1. Prevention = Ambidexterity
Carpal Tunnel is most often found in our dominant hand. A very simple way you can prevent the constant accumulation of stress and strain in your dominant hand and wrist is to start switching little mundane tasks into your opposite hand. For example, if you are right handed and use your computer’s mouse with the right hand, switch it to the left hand. At first it will feel totally exotic, clunky and unnatural, but trust me on this one, it will make a huge difference in your hands, wrists, forearms, elbows, shoulders AND neck! Get past the awkward first day, and you will forget which hand was dominant in no time.
2. Maintenance = Stretching
When the word “flexibility” is mentioned, most folks think about touching their toes and stretching their hamstrings. But the smaller finer muscles of the body need to remain open, flexible and strong to function well, too.
We are “graspers” by nature, holding onto objects, tools, steering wheels and the like — so the flexors of our forearms are disproportionately tight! To keep the fine flexors of the forearms and wrists supple, they need to have their own stretch series.

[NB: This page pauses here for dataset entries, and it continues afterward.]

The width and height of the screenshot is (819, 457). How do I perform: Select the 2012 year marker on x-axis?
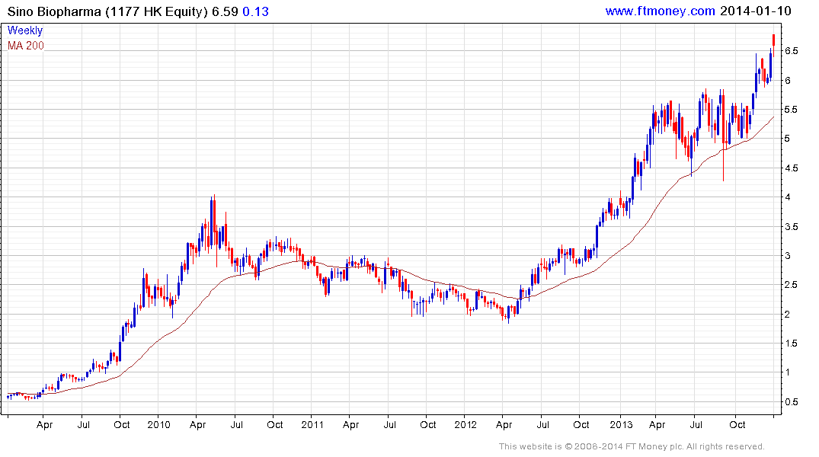click(465, 424)
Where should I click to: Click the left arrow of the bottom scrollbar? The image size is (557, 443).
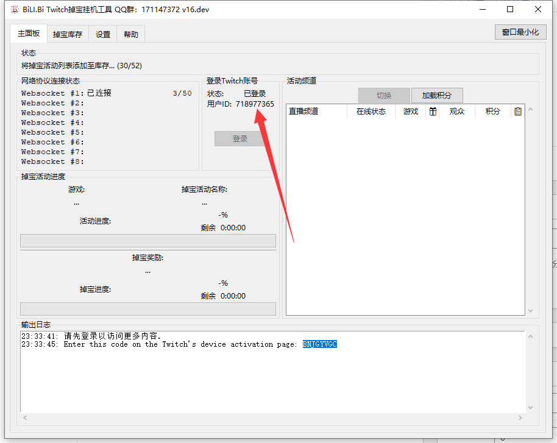tap(24, 418)
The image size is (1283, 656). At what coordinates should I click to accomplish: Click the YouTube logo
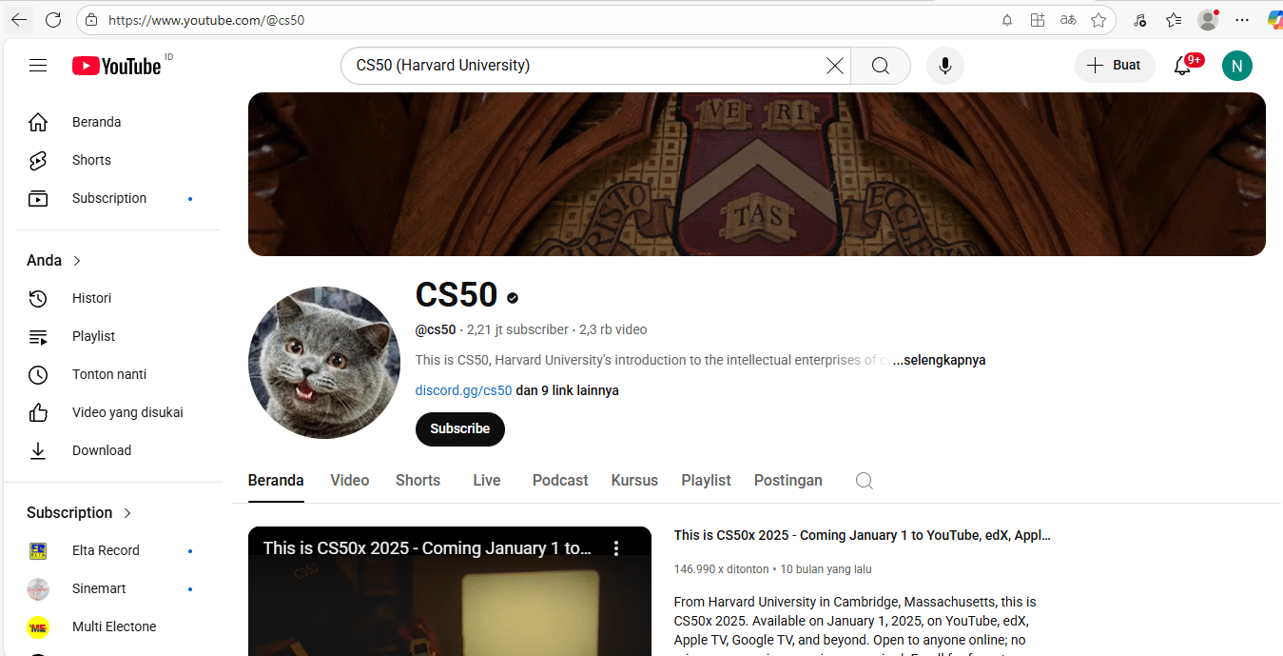pyautogui.click(x=117, y=66)
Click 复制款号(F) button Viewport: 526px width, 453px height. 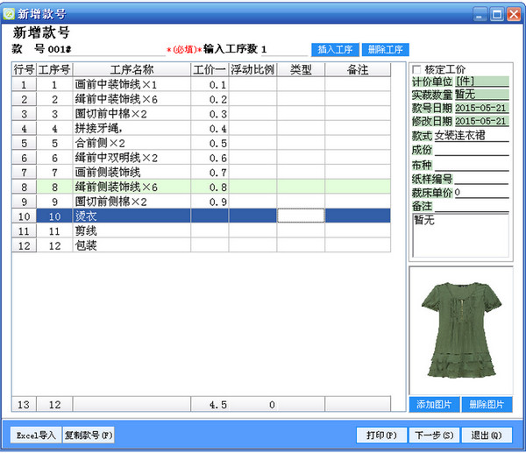click(88, 435)
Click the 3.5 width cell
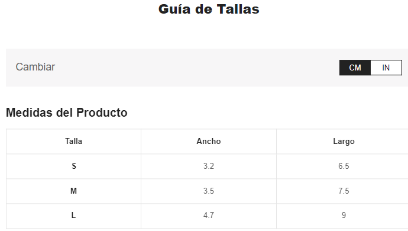Image resolution: width=408 pixels, height=231 pixels. (x=209, y=191)
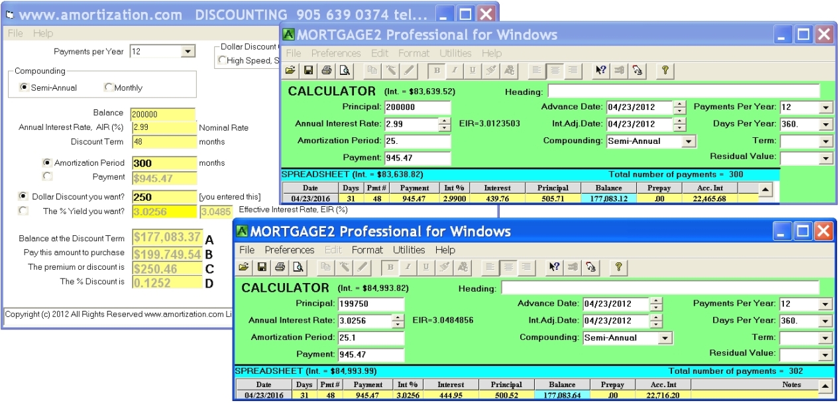Screen dimensions: 839x403
Task: Click the Save disk icon in the lower MORTGAGE2 window
Action: point(262,267)
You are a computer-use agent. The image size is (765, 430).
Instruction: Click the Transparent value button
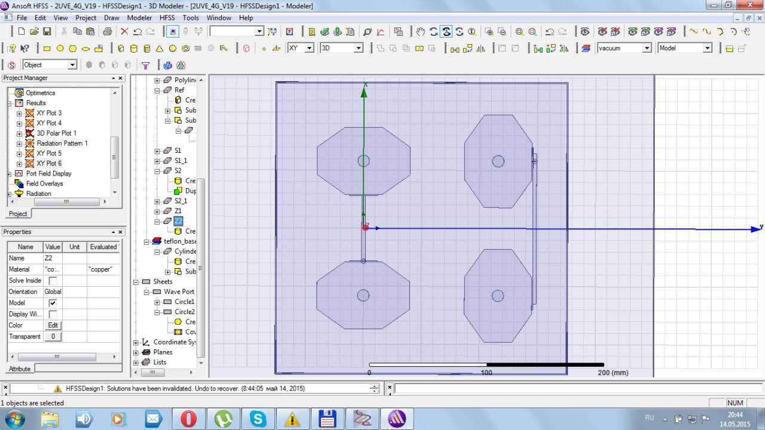click(x=53, y=337)
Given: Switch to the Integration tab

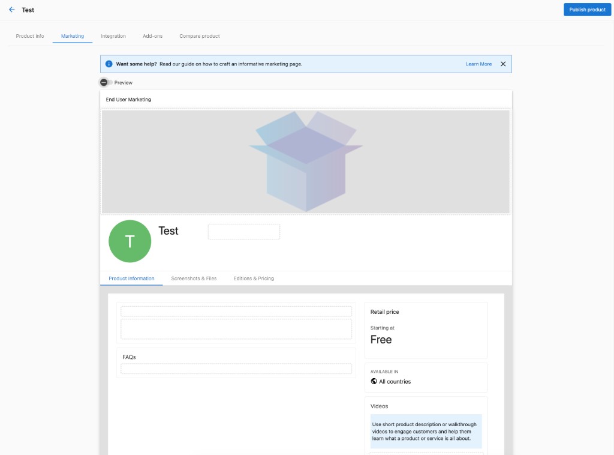Looking at the screenshot, I should coord(113,36).
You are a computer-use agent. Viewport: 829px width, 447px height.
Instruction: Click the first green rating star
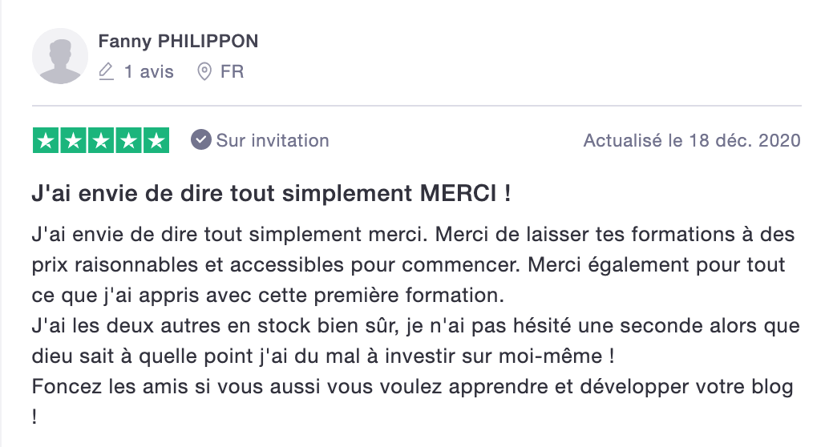pos(46,140)
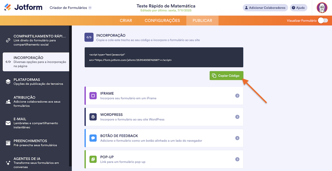The height and width of the screenshot is (171, 332).
Task: Click the Copiar Código button
Action: (x=226, y=75)
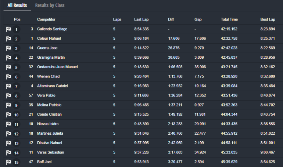Click the flag icon for Boff Joel
This screenshot has width=283, height=167.
pos(8,162)
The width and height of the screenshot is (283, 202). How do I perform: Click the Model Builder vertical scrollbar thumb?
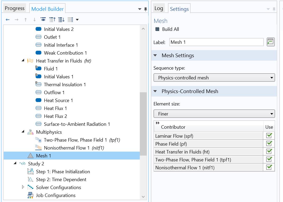[143, 124]
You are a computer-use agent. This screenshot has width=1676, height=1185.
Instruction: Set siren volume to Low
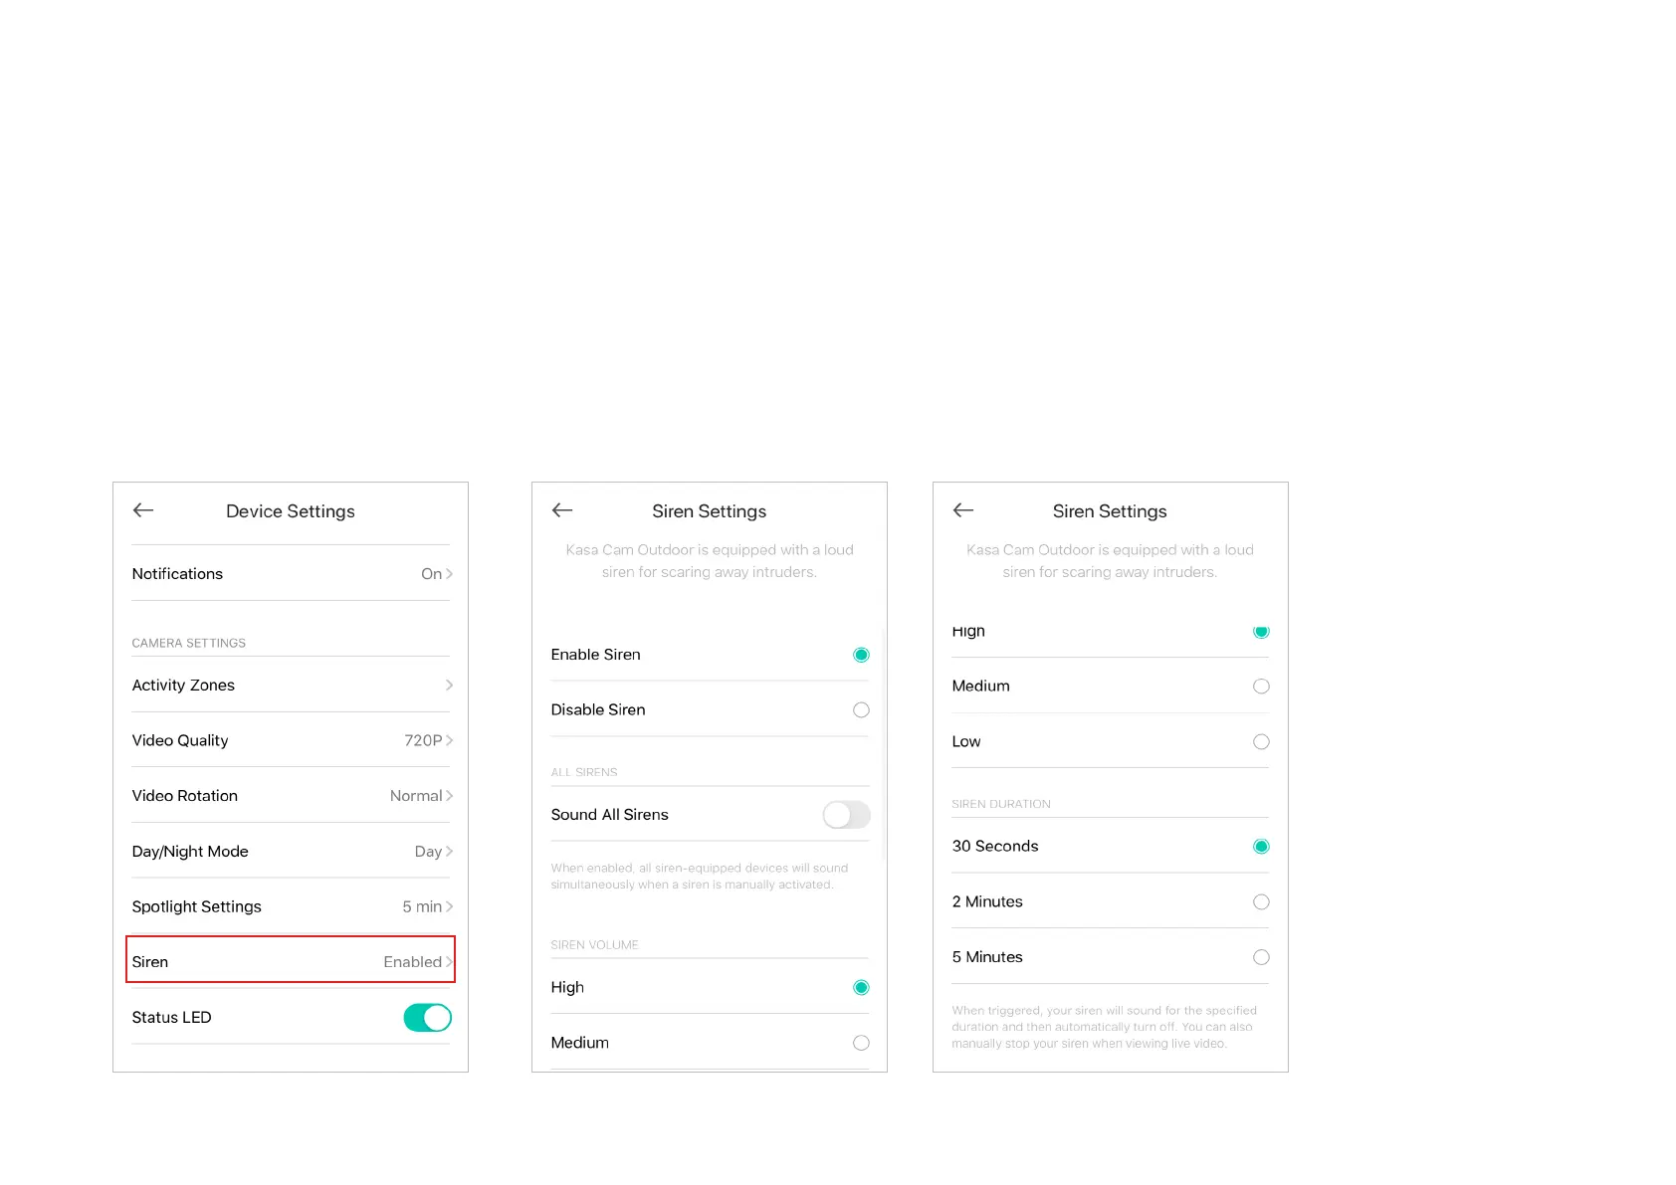[x=1261, y=742]
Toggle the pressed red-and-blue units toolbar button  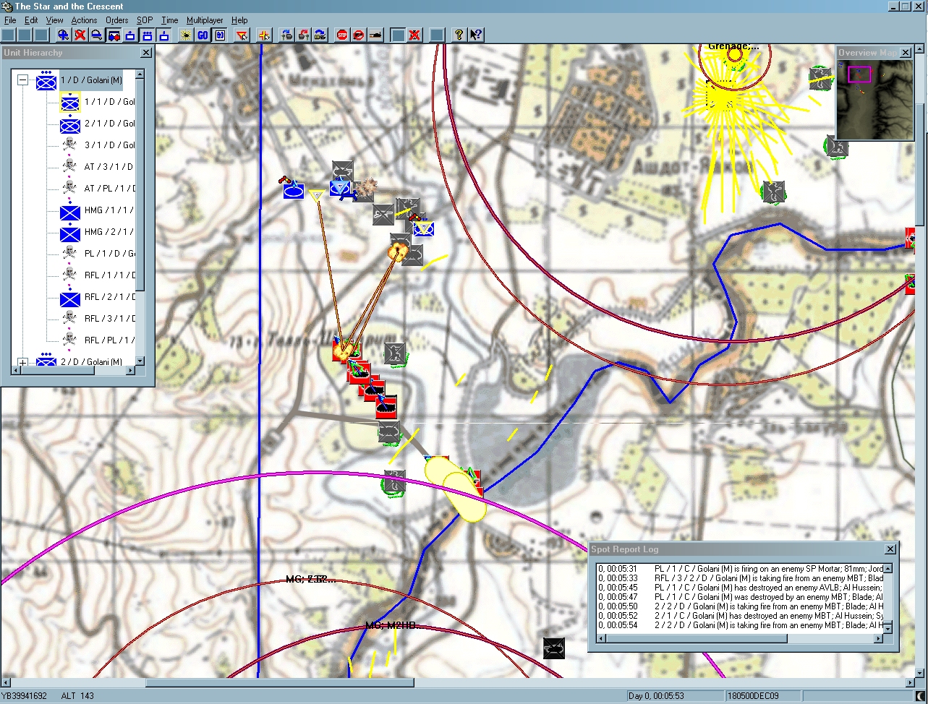114,35
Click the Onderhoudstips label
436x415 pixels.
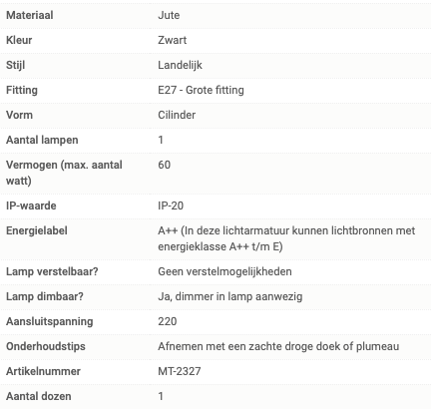[46, 346]
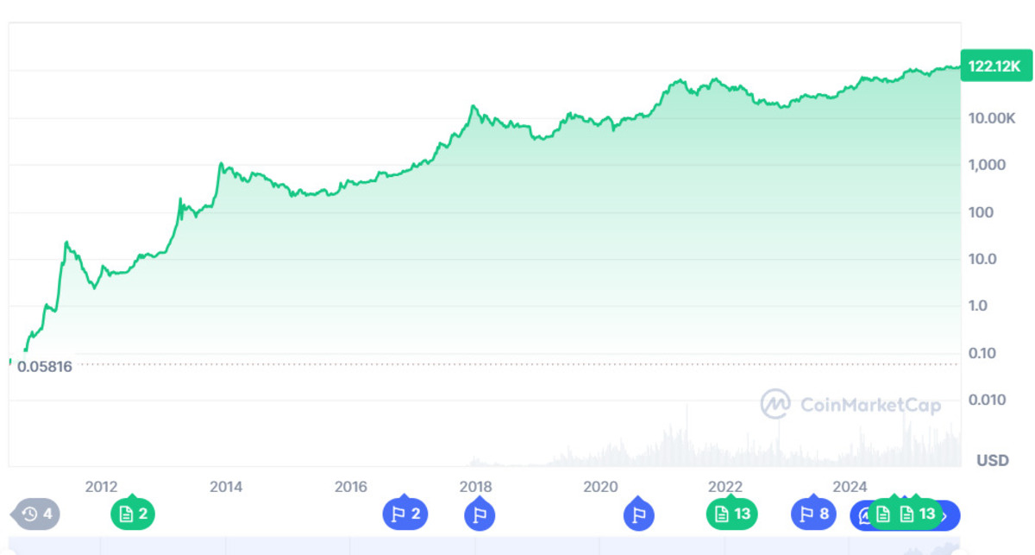Image resolution: width=1035 pixels, height=555 pixels.
Task: Expand events with the right chevron arrow
Action: (946, 515)
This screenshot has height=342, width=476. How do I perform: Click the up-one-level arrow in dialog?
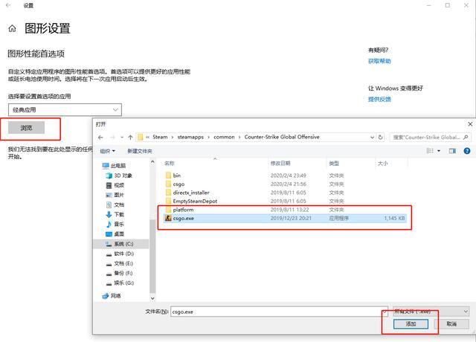click(131, 137)
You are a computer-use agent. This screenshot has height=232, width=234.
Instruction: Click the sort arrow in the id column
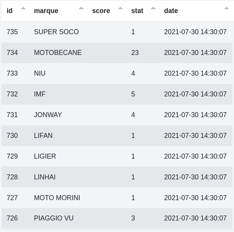[x=23, y=8]
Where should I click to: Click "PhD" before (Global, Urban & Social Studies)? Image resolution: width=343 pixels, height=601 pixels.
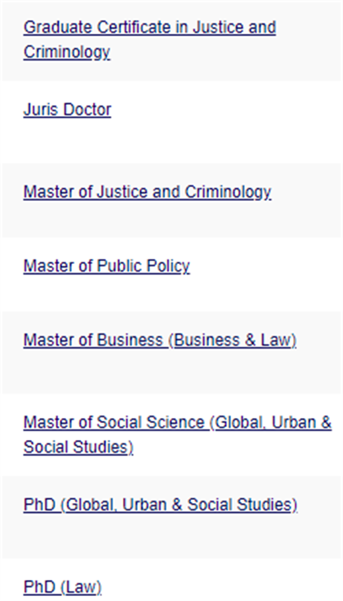39,505
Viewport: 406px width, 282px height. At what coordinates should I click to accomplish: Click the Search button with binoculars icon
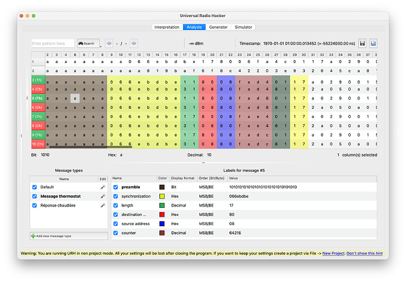(x=86, y=44)
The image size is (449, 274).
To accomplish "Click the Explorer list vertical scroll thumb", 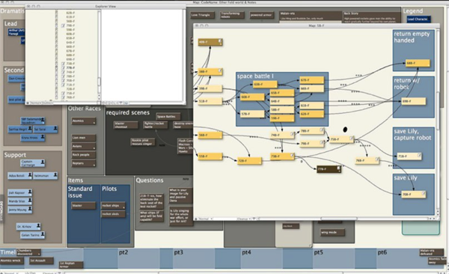I will tap(99, 82).
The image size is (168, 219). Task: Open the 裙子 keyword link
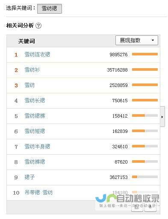(29, 177)
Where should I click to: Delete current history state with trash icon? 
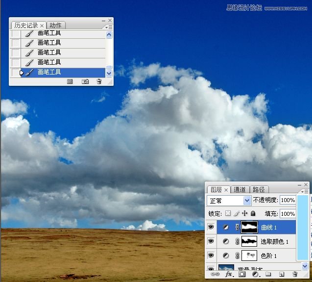(x=99, y=81)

This wrist extension stretch can help change the tone in these tissues:
a) Place the palms on the ground or on the edge of a table with the fingertips pointing toward you. If this causes too much stretch, roll up a towel and place underneath the heels of the hands to reduce the angle.
b) After about 15 seconds, begin to lean the forearms away from the palms while increasing the pressure of the palms pressing downward into the floor or table.
c) Finally, begin to carefully peel the palms away from the floor, leaving only the four fingers to press into the floor. Feel the deep stretch throughout the fingers, wrists and palms.
3. Improvement = Exercise
The top of the forearms are even more neglected than the underside of the forearms. The long muscles on the top of the forearm oppose the flexors, and they need to be strengthened in order to balance the overwhelming power of our gripper muscles. I learned this genius dolphin variation pose from Richard Rosen at the Piedmont Yoga Studio last December.
Dolphin Pose with Palms Facing Up:
b) Pike the hips upwards, forming an upside down “V” shape with the body (bend the knees if the hamstrings are very tight).
c) Attempt to press the thumb side of the hand into the floor, and feel the traction and stretch deeply within the muscles of the forearms as the spine extends away from the rooted forearms.
Feel the fresh blood and newfound energy in the top of the forearms after you release the stretch!